> _Instructions for the task_
Answer from the note on reading problem constraints that follows, one line per question:
(a) What CF rating range does the note list?
(b) Which technique does a constraint of n <= 20 suggest?
(c) What is step (2) of the procedure for when you feel stuck?

> _Document text_
Difficulty: N/A (universal reference) | CF Rating Range: 1100-2100 | No prerequisites.


The problem never tells you which algorithm to use -- but the constraints do. An n <= 20 screams bitmask, n <= 5000 whispers O(n^2), and "query on subarray" is a love letter to segment trees. Learn to read the problem through the lens of what the limits permit, not what the statement describes.

When you feel stuck, don't re-read the statement hoping for inspiration. Instead, (1) list the constraints (n, q, time limit), (2) compute the maximum operations allowed, (3) match the required complexity to a short-list of techniques, and (4) check which technique's preconditions the problem satisfies.

> _Dataset extract_
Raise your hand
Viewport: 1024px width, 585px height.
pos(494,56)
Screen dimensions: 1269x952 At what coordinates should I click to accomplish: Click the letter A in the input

> _Solved exercise_
(a) 1100-2100
(b) Bitmask
(c) Compute the maximum operations allowed